Wherever a picture appears in the listing below, leave it out and reproduce the rest exactly.

(Beginning of RECORDS FOR THIS EXERCISE)

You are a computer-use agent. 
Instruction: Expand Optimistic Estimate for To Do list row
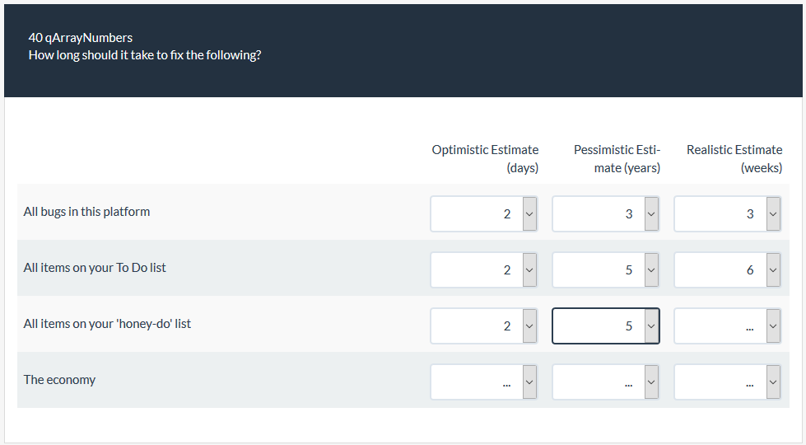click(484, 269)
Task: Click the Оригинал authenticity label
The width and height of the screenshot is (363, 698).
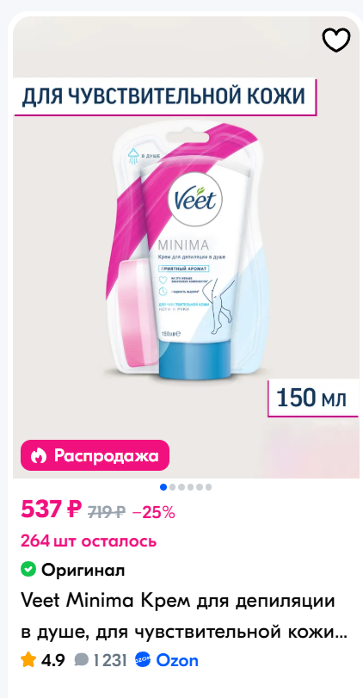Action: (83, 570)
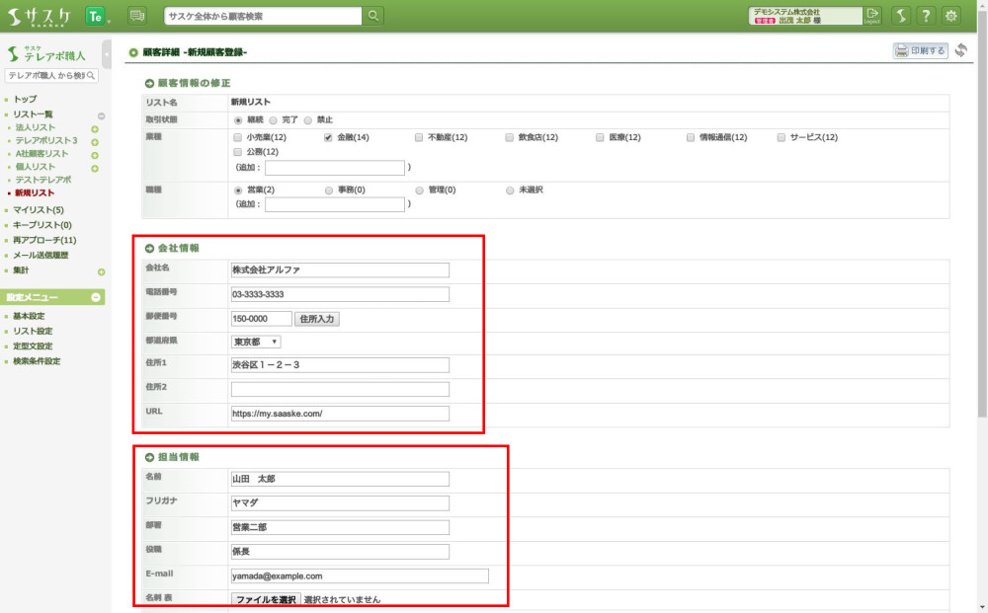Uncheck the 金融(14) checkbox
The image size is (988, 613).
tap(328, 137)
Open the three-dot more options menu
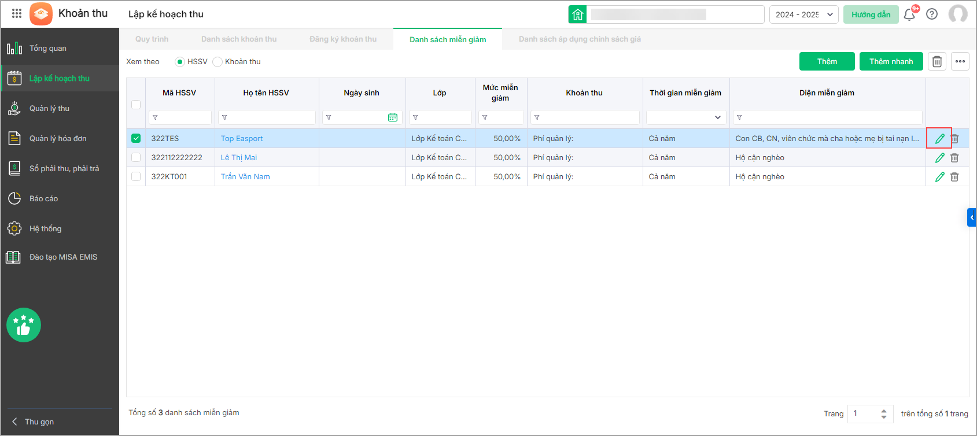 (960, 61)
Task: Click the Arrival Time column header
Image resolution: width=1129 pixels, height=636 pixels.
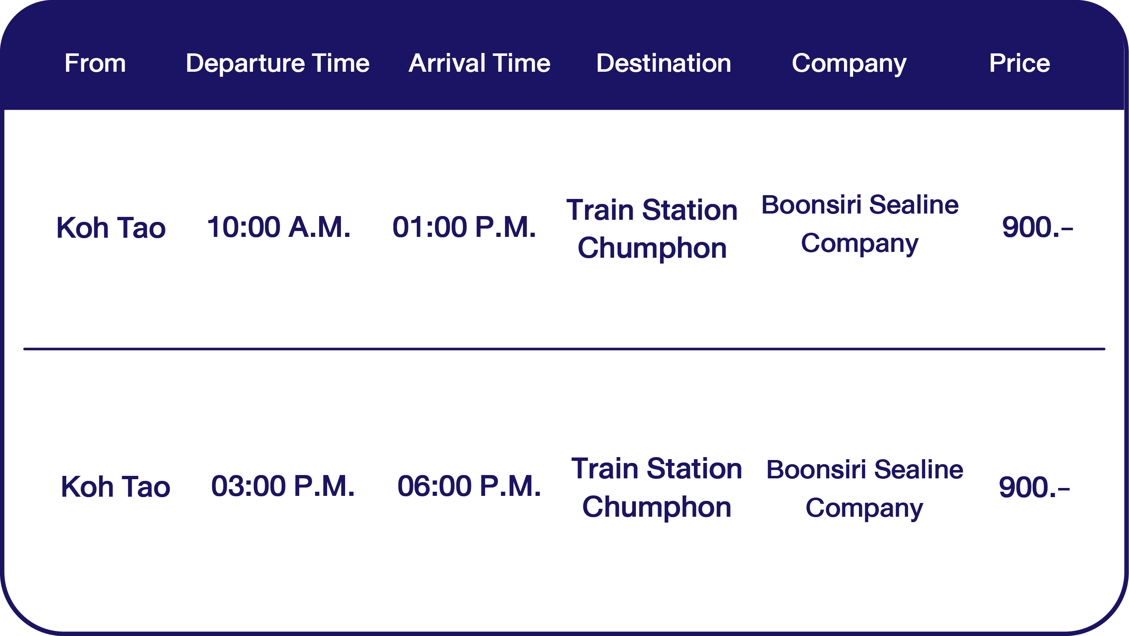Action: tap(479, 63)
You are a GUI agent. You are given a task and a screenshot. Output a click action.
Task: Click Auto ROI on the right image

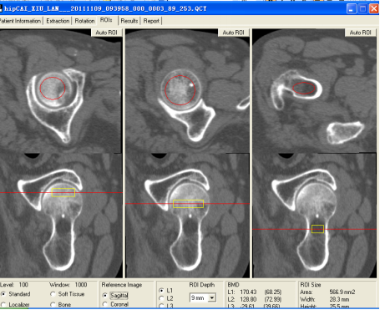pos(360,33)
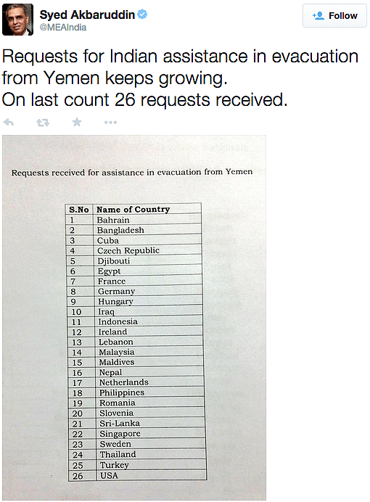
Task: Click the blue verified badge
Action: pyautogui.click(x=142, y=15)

(End of RECORDS FOR THIS EXERCISE)

### EXERCISE RESPONSE
You are a computer-use agent. 
Instruction: Expand Optimistic Estimate for To Do list row
click(484, 269)
Task: Click the Оригинал authenticity label
The width and height of the screenshot is (363, 698).
Action: (83, 570)
Uncheck the 金融(14) checkbox
The image size is (988, 613).
tap(328, 137)
Open the three-dot more options menu
 (960, 61)
Task: Click the Arrival Time column header
Image resolution: width=1129 pixels, height=636 pixels.
Action: tap(479, 63)
You are a GUI agent. You are given a task and a screenshot. Output a click action.
Task: Click Auto ROI on the right image

pos(360,33)
Task: Click the blue verified badge
Action: pyautogui.click(x=142, y=15)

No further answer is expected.